Something's got to give or distressed inventories will hit unprecedented levels, the likes we've yet to see in this marketplace. Imho, price breaks will be dramatic as sticker shock will force those, who've slid by up to this point, to either sell or foreclose. And I doubt that it will segregate between zip codes or neighborhoods. There were just as many jumbo loans done with no docs as there were ARMs. It will and has affected the McMansion people.

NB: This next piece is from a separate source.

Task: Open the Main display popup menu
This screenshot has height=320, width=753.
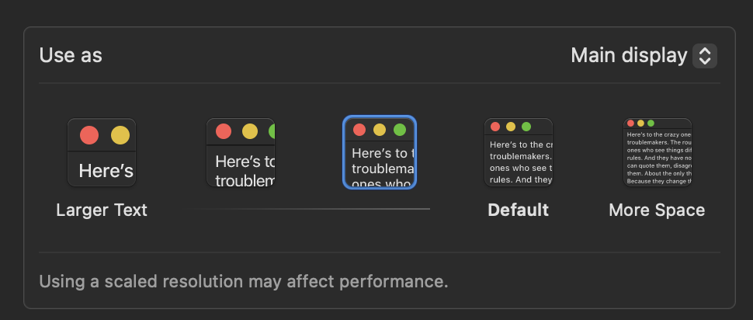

Sometime in mid '08 might just mark the low water point in the market, however, the deflation that occurs could permeate Sacramento far longer than most. After all, as SMF has shared, there are not enough buyers to consume the present and ever-expanding inventory out there. There is a tipping point where capitulation meets reason and sellers haven't quite gotten there yet.

norcaljeff said...

Wrong moves, welcome to the blog, you have a lot of company here :) I believe many of us are in the same boat as you, living conservatively, saving wisely and no overspending, and not willing to buy a home 4-6 times annual salary just to keep up with the Jones'. Time is on our side, stay patient and you'll be rewarded.

Cmyst said...

First, welcome all you new posters! Patrick, I'm beginning to warm up to you. You're no Agentbubble, but then, who is? Wrong moves, I'm in the same boat as you and Gwynster but at least our ship is seaworthy. I could have listened to a whole bunch of people, including ones who love me, and ended up right about now with ruined credit and no savings and losing my house. Because people who earn what we earn are "supposed" to own homes. And that is the problem.
It seems to me that the "models" everyone was using didn't correctly factor in the extent to which speculators were driving up the market AND causing an over-supply. And everyone was giving too much credence to statistics that didn't really mean very much on their own, such as that housing had never dropped in value and foreclosures had never risen when employment was high and there was no economic recession.
First, "employment" means nothing. I am employed whether I work at McD's or I am an MD.
Second, how much do any of us trust that we AREN'T in a recession? To paraphrase Twain: Lies, Damn Lies and Statistics. Sure, don't count energy, food and gas in that CPI. Don't count the underemployed and those (like my Siggy) who have given up in your employment statistics. Talk about "averages" and ignore the growing disparity between the super wealthy and everyone else when you talk about wages and income growth.
I think this was pretty easy to predict when people like me, Gwynster, and Wrong decided that we couldn't afford to buy while the strawberry pickers and waitresses were moving into 500K homes.

Gwynster said...

Ok I have to giggle. "Nobody saw this coming"? You obviously didn't talk to people in family or community development academics or researcher. They saw it in 01 & 02 and thought the correction would begin in 03. What they didn't see was the financial markets ability to keep the party going beyond all common sense.

norcaljeff said...

I can't get over the fact that all my friends in the Bay Area and most of my friends in Sacto keep telling me the same thing when we talk about the price of their homes: "If I had to buy my same home again at today's price, I couldn't afford it." Hmmmm, that's interesting. I wonder what percentage of current home owers are in that boat.
Not sure how the RE bulls explain that one. I guess my friends are all liars.